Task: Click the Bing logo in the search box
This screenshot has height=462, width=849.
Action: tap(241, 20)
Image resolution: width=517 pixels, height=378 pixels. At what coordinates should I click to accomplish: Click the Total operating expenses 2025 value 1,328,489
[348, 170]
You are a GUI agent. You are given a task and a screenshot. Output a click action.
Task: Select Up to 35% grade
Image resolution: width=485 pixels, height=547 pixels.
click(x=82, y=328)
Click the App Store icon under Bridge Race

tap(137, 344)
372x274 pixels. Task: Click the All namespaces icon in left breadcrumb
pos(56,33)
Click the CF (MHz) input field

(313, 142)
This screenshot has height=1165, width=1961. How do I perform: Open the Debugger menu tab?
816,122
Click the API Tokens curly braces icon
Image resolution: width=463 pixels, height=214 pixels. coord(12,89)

..............................

**Your goal**. The expected response is the full data, reproduced exactly.

**Output**.
Task: Click the Bing logo in the search box
This screenshot has height=462, width=849.
Action: tap(241, 20)
Image resolution: width=517 pixels, height=378 pixels. At what coordinates should I click to accomplish: Click the Total operating expenses 2025 value 1,328,489
[348, 170]
You are a GUI agent. You are given a task and a screenshot. Output a click action.
Task: Select Up to 35% grade
Image resolution: width=485 pixels, height=547 pixels.
click(x=82, y=328)
Click the App Store icon under Bridge Race

tap(137, 344)
372x274 pixels. Task: Click the All namespaces icon in left breadcrumb
pos(56,33)
Click the CF (MHz) input field

(313, 142)
This screenshot has height=1165, width=1961. How do I perform: Open the Debugger menu tab?
816,122
Click the API Tokens curly braces icon
Image resolution: width=463 pixels, height=214 pixels. coord(12,89)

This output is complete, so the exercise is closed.